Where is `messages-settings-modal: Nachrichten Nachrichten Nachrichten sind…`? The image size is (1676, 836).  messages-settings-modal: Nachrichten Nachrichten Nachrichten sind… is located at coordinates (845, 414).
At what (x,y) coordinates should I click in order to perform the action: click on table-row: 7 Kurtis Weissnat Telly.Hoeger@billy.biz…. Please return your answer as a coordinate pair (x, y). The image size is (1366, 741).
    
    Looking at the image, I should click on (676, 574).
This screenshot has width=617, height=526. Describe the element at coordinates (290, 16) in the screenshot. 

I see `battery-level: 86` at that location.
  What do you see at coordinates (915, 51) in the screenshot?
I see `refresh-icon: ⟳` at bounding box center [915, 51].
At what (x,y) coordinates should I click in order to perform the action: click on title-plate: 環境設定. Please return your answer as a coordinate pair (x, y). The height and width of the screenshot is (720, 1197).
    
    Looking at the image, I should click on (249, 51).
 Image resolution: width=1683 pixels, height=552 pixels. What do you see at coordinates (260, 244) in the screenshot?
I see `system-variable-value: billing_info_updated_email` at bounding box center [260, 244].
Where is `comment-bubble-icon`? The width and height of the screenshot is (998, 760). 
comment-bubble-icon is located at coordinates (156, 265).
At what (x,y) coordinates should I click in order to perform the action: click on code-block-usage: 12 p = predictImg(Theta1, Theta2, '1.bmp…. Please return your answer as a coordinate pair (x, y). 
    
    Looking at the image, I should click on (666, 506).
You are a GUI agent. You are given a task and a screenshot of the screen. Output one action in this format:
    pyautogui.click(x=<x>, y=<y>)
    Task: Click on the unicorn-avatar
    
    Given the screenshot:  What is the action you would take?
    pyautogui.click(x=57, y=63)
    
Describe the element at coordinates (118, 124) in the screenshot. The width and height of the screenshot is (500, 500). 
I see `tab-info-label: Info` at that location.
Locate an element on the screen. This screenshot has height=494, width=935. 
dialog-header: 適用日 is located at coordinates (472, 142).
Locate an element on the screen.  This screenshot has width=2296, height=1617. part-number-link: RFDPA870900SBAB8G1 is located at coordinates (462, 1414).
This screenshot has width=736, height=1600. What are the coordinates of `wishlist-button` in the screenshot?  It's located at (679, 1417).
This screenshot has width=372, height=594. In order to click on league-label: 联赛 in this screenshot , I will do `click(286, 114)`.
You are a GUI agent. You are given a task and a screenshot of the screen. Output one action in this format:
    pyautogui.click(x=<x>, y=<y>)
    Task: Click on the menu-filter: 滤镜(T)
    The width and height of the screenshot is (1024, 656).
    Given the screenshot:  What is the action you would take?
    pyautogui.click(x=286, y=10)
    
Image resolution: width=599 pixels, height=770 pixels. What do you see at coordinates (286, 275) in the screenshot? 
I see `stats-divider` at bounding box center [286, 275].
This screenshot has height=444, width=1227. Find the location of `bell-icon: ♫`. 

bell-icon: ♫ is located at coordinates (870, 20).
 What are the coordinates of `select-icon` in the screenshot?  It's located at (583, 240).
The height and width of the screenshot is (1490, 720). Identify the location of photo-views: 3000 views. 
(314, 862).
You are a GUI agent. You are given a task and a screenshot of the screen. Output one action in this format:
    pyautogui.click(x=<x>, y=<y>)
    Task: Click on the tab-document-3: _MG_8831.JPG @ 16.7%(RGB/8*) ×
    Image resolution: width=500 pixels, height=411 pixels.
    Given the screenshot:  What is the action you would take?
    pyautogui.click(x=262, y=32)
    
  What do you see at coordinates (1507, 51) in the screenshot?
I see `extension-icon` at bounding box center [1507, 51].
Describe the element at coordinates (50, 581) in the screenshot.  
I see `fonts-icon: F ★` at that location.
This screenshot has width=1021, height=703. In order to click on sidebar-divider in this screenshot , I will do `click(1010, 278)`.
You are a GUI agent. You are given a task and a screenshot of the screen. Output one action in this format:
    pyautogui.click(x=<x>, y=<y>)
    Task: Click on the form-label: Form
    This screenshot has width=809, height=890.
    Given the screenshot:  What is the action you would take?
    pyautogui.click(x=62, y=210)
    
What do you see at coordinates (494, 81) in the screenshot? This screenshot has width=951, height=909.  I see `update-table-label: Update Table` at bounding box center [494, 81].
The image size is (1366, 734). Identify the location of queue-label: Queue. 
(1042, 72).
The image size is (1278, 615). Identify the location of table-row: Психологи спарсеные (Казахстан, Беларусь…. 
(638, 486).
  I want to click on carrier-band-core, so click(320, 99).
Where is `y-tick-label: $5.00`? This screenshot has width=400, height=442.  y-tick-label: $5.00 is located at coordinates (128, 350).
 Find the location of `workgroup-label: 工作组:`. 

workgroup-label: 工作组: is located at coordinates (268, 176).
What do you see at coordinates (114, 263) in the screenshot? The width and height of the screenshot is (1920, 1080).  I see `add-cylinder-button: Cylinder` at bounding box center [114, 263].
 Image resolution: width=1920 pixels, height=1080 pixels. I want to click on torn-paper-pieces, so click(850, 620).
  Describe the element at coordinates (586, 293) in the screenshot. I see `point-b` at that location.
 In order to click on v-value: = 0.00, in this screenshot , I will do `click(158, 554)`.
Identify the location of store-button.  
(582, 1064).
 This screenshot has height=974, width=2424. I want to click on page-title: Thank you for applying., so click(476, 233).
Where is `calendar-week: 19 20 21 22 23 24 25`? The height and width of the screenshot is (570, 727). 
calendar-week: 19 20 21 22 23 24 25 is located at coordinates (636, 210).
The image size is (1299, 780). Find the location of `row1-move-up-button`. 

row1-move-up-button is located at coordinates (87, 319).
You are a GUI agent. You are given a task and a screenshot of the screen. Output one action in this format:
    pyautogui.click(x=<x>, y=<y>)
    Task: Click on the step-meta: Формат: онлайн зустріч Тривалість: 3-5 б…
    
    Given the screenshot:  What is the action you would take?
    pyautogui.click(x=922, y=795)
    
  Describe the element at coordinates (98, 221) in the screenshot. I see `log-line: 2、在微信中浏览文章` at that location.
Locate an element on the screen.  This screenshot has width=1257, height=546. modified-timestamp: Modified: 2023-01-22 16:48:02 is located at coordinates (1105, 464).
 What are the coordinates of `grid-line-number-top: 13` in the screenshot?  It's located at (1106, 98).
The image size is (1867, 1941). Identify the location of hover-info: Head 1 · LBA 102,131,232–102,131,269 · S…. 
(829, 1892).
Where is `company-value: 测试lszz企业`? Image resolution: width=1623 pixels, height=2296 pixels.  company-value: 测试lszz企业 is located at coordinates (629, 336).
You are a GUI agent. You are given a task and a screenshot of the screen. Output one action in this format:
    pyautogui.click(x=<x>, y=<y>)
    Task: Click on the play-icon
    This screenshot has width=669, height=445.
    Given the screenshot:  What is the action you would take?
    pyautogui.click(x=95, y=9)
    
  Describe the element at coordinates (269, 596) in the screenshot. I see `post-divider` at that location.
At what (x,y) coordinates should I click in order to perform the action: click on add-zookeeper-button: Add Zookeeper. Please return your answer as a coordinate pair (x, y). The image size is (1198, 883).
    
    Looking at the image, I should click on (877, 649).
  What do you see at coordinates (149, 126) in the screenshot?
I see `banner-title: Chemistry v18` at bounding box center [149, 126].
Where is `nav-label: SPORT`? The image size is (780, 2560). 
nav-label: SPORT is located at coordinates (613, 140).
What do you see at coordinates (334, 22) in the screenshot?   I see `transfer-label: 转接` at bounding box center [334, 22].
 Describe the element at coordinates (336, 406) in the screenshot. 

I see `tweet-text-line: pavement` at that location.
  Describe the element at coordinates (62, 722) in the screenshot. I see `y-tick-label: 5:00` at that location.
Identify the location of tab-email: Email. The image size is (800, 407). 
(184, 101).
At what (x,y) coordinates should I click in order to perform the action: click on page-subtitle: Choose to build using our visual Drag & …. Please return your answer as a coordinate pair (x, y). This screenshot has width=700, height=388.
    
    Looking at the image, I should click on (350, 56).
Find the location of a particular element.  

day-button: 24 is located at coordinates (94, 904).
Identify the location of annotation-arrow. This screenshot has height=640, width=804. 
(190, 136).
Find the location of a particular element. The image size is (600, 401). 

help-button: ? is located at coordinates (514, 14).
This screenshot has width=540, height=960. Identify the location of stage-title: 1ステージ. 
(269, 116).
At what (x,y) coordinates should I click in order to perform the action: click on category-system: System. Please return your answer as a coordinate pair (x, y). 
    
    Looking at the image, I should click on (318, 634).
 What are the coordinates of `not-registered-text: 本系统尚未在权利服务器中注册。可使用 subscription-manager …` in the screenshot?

● ● ● ● ● ● ●

TASK TO CARRY OUT => Can you copy out, word for word, the lines above from the line containing "What do you see at coordinates (149, 126)" up to and including the line containing "(184, 101)."?

SOLUTION FOR THIS TASK =>
  What do you see at coordinates (149, 126) in the screenshot?
I see `banner-title: Chemistry v18` at bounding box center [149, 126].
Where is `nav-label: SPORT`? The image size is (780, 2560). 
nav-label: SPORT is located at coordinates (613, 140).
What do you see at coordinates (334, 22) in the screenshot?   I see `transfer-label: 转接` at bounding box center [334, 22].
 Describe the element at coordinates (336, 406) in the screenshot. 

I see `tweet-text-line: pavement` at that location.
  Describe the element at coordinates (62, 722) in the screenshot. I see `y-tick-label: 5:00` at that location.
Identify the location of tab-email: Email. The image size is (800, 407). 
(184, 101).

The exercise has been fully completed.